## YOUR INSTRUCTIONS
The lines you return should be those containing the string "number", taken from the data below.

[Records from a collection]

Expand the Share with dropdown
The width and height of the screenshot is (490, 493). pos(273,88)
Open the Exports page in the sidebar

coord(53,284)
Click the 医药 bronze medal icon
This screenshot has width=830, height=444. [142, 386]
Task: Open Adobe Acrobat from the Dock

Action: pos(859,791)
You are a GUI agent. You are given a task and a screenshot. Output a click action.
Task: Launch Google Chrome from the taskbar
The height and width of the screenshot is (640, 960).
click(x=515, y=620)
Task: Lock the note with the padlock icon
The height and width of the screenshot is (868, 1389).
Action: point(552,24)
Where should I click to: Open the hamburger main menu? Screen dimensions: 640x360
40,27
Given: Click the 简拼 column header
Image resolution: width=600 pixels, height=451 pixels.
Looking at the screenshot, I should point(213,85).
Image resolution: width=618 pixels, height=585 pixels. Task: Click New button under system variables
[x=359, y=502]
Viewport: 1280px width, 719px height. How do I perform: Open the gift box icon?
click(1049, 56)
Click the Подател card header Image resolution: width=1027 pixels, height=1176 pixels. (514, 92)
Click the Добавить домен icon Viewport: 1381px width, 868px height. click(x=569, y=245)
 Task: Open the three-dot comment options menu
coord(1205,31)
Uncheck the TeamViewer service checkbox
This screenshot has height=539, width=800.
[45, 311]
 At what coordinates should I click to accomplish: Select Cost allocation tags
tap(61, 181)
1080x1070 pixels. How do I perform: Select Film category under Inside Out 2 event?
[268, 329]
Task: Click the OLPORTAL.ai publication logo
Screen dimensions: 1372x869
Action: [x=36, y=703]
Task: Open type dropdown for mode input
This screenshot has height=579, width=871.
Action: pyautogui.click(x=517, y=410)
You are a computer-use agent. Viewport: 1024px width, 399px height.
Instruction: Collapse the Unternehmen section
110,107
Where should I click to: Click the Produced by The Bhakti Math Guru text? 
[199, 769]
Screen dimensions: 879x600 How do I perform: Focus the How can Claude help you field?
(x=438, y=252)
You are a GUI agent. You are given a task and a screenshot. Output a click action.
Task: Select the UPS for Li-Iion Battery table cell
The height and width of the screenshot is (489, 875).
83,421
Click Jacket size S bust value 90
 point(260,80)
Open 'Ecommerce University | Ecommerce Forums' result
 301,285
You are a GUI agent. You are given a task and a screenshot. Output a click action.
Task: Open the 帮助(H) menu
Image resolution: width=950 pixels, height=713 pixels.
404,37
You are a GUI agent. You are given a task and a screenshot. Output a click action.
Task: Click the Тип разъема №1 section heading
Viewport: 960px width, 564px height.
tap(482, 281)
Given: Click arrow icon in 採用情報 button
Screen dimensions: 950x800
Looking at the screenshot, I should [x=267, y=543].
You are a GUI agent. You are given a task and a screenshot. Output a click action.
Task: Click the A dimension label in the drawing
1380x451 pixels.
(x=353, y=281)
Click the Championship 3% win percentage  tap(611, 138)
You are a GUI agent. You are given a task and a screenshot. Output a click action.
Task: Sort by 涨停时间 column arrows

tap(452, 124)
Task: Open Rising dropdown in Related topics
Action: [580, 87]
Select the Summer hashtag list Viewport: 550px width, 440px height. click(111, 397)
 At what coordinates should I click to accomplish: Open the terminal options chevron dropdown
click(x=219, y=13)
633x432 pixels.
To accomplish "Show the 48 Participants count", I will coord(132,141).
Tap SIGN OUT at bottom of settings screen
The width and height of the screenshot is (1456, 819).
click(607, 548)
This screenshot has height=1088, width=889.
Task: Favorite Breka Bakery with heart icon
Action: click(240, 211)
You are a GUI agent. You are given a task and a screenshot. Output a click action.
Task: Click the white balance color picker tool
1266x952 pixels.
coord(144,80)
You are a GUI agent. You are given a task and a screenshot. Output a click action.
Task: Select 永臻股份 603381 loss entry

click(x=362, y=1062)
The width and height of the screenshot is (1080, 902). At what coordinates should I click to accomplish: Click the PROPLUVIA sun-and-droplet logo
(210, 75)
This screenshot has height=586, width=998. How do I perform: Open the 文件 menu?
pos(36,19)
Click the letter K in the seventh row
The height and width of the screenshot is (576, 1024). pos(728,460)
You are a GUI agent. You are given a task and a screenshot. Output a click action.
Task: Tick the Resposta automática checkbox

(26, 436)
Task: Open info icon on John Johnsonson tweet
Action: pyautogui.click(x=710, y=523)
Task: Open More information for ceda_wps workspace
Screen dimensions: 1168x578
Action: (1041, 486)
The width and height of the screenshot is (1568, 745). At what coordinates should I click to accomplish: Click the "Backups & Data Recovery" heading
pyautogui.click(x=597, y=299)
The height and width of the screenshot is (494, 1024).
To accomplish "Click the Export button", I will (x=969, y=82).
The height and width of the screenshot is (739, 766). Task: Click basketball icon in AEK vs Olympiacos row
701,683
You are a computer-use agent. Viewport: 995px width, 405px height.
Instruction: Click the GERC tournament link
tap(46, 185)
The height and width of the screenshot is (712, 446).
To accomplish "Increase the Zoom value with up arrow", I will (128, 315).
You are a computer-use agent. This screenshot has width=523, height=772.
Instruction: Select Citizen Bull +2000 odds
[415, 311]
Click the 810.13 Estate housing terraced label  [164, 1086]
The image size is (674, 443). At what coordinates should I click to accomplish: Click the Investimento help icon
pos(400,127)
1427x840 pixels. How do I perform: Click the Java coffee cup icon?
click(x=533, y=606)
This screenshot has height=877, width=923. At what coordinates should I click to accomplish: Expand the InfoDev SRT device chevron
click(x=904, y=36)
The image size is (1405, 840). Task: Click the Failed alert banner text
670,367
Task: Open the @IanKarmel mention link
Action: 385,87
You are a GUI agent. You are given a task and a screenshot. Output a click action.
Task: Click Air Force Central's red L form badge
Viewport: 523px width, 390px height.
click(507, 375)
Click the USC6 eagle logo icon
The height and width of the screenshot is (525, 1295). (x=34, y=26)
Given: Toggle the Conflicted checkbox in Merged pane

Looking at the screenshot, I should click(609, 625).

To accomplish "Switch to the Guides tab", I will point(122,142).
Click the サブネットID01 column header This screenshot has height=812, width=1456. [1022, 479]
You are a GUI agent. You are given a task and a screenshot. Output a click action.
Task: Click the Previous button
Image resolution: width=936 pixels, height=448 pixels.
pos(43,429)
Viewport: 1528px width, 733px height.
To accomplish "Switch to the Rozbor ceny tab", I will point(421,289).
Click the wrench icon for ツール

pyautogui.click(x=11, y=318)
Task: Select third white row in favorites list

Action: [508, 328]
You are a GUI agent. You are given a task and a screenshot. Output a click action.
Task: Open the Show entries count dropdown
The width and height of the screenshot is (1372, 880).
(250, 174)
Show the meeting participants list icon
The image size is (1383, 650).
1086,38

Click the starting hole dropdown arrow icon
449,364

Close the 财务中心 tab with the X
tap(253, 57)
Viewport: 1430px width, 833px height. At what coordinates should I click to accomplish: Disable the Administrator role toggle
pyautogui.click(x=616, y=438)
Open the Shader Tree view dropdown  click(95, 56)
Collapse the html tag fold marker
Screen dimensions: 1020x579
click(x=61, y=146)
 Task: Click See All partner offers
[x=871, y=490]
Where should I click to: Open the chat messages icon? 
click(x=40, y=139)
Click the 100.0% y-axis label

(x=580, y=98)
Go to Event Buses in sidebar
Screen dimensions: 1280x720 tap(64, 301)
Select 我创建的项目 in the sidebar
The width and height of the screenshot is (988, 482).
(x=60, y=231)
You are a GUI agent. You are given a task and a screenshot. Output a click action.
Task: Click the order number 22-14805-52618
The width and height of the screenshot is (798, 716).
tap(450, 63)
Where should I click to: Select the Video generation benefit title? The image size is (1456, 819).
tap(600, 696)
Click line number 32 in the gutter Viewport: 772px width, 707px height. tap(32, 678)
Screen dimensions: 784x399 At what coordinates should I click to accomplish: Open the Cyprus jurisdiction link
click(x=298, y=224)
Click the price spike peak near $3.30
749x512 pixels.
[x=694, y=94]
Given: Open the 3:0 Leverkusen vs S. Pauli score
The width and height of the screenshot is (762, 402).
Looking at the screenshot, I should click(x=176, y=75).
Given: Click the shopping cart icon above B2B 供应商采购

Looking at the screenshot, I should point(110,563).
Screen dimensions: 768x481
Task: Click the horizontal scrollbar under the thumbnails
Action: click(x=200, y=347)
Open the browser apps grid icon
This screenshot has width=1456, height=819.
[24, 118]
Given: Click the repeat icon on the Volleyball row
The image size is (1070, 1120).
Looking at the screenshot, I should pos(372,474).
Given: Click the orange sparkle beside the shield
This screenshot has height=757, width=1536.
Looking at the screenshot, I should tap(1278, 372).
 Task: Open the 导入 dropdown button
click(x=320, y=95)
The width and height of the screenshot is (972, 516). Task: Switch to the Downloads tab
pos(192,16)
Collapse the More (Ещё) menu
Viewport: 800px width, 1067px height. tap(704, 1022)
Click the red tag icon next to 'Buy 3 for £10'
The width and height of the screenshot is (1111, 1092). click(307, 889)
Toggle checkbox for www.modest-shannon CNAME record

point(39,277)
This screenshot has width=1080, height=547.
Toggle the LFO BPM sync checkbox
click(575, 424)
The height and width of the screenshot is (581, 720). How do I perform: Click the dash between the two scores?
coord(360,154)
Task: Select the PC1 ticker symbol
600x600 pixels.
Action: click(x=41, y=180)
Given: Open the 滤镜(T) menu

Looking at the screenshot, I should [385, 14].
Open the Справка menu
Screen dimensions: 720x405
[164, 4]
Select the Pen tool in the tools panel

## FINAL ANSWER
Task: Click the order number 22-14805-52618
Click line number 32 in the gutter Viewport: 772px width, 707px height. tap(32, 678)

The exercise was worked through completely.